Data extracted from a collection:
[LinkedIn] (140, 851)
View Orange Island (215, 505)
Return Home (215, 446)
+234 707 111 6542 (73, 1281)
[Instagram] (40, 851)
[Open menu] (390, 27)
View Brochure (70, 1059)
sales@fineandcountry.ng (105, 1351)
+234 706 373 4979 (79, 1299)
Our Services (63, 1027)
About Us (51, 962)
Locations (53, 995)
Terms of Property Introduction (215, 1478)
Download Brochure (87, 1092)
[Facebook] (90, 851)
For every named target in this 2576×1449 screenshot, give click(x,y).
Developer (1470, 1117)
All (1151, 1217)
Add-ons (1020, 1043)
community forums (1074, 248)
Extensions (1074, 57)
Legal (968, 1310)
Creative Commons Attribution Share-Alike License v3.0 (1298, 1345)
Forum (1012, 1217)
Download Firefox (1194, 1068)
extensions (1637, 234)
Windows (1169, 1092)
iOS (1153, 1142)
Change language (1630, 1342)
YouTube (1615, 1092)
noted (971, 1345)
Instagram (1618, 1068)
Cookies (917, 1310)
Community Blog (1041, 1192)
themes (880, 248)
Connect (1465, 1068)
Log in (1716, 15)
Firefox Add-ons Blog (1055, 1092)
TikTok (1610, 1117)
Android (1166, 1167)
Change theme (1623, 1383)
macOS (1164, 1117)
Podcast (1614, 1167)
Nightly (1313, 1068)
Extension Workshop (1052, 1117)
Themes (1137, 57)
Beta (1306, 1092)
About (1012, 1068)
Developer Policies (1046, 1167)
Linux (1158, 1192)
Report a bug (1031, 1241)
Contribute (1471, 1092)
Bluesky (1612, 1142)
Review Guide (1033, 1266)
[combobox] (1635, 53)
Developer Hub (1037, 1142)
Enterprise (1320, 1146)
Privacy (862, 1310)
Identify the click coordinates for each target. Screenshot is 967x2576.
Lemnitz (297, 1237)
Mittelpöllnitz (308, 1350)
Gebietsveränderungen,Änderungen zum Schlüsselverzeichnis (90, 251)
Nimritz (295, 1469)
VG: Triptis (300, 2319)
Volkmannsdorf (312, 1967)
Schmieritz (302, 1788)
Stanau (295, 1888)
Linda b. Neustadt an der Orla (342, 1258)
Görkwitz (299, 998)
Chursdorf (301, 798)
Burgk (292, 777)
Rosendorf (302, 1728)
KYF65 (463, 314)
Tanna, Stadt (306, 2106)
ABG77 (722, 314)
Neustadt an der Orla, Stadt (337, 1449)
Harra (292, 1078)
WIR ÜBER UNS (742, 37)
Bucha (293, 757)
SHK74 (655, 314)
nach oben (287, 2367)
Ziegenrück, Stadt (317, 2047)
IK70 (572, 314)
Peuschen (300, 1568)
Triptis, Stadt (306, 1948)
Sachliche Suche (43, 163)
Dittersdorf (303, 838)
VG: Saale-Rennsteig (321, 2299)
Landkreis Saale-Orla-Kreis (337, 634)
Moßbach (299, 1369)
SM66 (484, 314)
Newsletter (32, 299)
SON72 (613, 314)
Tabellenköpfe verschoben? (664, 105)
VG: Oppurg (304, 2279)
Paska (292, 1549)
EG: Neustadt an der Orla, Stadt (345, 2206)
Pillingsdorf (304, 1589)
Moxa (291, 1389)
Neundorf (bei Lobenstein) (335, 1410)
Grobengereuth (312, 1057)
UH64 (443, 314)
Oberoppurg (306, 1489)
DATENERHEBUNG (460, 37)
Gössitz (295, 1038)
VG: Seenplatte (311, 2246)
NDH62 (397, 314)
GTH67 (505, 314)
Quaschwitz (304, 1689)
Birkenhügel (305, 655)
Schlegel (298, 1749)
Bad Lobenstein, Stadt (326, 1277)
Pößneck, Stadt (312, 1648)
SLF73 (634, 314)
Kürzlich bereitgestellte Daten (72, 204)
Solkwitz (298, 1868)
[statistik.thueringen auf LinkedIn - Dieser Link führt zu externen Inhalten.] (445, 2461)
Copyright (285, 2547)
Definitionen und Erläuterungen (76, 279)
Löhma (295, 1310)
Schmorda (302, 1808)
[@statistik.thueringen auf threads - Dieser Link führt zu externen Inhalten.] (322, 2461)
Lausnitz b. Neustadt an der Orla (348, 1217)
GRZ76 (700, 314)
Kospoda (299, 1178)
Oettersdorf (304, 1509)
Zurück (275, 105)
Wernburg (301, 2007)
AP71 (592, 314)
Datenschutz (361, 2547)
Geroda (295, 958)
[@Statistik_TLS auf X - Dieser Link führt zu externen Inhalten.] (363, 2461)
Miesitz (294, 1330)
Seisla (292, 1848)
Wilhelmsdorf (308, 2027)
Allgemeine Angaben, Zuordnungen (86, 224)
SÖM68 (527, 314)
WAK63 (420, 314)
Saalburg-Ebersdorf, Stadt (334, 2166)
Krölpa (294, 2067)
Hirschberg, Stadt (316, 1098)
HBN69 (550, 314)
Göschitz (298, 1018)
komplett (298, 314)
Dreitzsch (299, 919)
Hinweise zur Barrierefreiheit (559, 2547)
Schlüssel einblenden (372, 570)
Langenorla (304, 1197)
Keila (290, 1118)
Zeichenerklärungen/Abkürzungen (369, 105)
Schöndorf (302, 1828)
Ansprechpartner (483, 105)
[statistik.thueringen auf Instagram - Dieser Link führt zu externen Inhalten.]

Problem requirements: Repeat the data exactly. Leave nothing out.

Answer section:
[LinkedIn] (140, 851)
View Orange Island (215, 505)
Return Home (215, 446)
+234 707 111 6542 (73, 1281)
[Instagram] (40, 851)
[Open menu] (390, 27)
View Brochure (70, 1059)
sales@fineandcountry.ng (105, 1351)
+234 706 373 4979 (79, 1299)
Our Services (63, 1027)
About Us (51, 962)
Locations (53, 995)
Terms of Property Introduction (215, 1478)
Download Brochure (87, 1092)
[Facebook] (90, 851)
For every named target in this 2576×1449 screenshot, give click(x,y).
Developer (1470, 1117)
All (1151, 1217)
Add-ons (1020, 1043)
community forums (1074, 248)
Extensions (1074, 57)
Legal (968, 1310)
Creative Commons Attribution Share-Alike License v3.0 (1298, 1345)
Forum (1012, 1217)
Download Firefox (1194, 1068)
extensions (1637, 234)
Windows (1169, 1092)
iOS (1153, 1142)
Change language (1630, 1342)
YouTube (1615, 1092)
noted (971, 1345)
Instagram (1618, 1068)
Cookies (917, 1310)
Community Blog (1041, 1192)
themes (880, 248)
Connect (1465, 1068)
Log in (1716, 15)
Firefox Add-ons Blog (1055, 1092)
TikTok (1610, 1117)
Android (1166, 1167)
Change theme (1623, 1383)
macOS (1164, 1117)
Podcast (1614, 1167)
Nightly (1313, 1068)
Extension Workshop (1052, 1117)
Themes (1137, 57)
Beta (1306, 1092)
About (1012, 1068)
Developer Policies (1046, 1167)
Linux (1158, 1192)
Report a bug (1031, 1241)
Contribute (1471, 1092)
Bluesky (1612, 1142)
Review Guide (1033, 1266)
[combobox] (1635, 53)
Developer Hub (1037, 1142)
Enterprise (1320, 1146)
Privacy (862, 1310)
Identify the click coordinates for each target. Screenshot is 967x2576.
Lemnitz (297, 1237)
Mittelpöllnitz (308, 1350)
Gebietsveränderungen,Änderungen zum Schlüsselverzeichnis (90, 251)
Nimritz (295, 1469)
VG: Triptis (300, 2319)
Volkmannsdorf (312, 1967)
Schmieritz (302, 1788)
Stanau (295, 1888)
Linda b. Neustadt an der Orla (342, 1258)
Görkwitz (299, 998)
Chursdorf (301, 798)
Burgk (292, 777)
Rosendorf (302, 1728)
KYF65 (463, 314)
Tanna, Stadt (306, 2106)
ABG77 (722, 314)
Neustadt an der Orla, Stadt (337, 1449)
Harra (292, 1078)
WIR ÜBER UNS (742, 37)
Bucha (293, 757)
SHK74 (655, 314)
nach oben (287, 2367)
Ziegenrück, Stadt (317, 2047)
IK70 (572, 314)
Peuschen (300, 1568)
Triptis, Stadt (306, 1948)
Sachliche Suche (43, 163)
Dittersdorf (303, 838)
VG: Saale-Rennsteig (321, 2299)
Landkreis Saale-Orla-Kreis (337, 634)
Moßbach (299, 1369)
SM66 (484, 314)
Newsletter (32, 299)
SON72 (613, 314)
Tabellenköpfe verschoben? (664, 105)
VG: Oppurg (304, 2279)
Paska (292, 1549)
EG: Neustadt an der Orla, Stadt (345, 2206)
Pillingsdorf (304, 1589)
Moxa (291, 1389)
Neundorf (bei Lobenstein) (335, 1410)
Grobengereuth (312, 1057)
UH64 (443, 314)
Oberoppurg (306, 1489)
DATENERHEBUNG (460, 37)
Gössitz (295, 1038)
VG: Seenplatte (311, 2246)
NDH62 (397, 314)
GTH67 (505, 314)
Quaschwitz (304, 1689)
Birkenhügel (305, 655)
Schlegel (298, 1749)
Bad Lobenstein, Stadt (326, 1277)
Pößneck, Stadt (312, 1648)
SLF73 (634, 314)
Kürzlich bereitgestellte Daten (72, 204)
Solkwitz (298, 1868)
[statistik.thueringen auf LinkedIn - Dieser Link führt zu externen Inhalten.] (445, 2461)
Copyright (285, 2547)
Definitionen und Erläuterungen (76, 279)
Löhma (295, 1310)
Schmorda (302, 1808)
[@statistik.thueringen auf threads - Dieser Link führt zu externen Inhalten.] (322, 2461)
Lausnitz b. Neustadt an der Orla (348, 1217)
GRZ76 (700, 314)
Kospoda (299, 1178)
Oettersdorf (304, 1509)
Zurück (275, 105)
Wernburg (301, 2007)
AP71 (592, 314)
Datenschutz (361, 2547)
Geroda (295, 958)
[@Statistik_TLS auf X - Dieser Link führt zu externen Inhalten.] (363, 2461)
Miesitz (294, 1330)
Seisla (292, 1848)
Wilhelmsdorf (308, 2027)
Allgemeine Angaben, Zuordnungen (86, 224)
SÖM68 (527, 314)
WAK63 (420, 314)
Saalburg-Ebersdorf, Stadt (334, 2166)
Krölpa (294, 2067)
Hirschberg, Stadt (316, 1098)
HBN69 (550, 314)
Göschitz (298, 1018)
komplett (298, 314)
Dreitzsch (299, 919)
Hinweise zur Barrierefreiheit (559, 2547)
Schlüssel einblenden (372, 570)
Langenorla (304, 1197)
Keila (290, 1118)
Zeichenerklärungen/Abkürzungen (369, 105)
Schöndorf (302, 1828)
Ansprechpartner (483, 105)
[statistik.thueringen auf Instagram - Dieser Link führt zu externen Inhalten.]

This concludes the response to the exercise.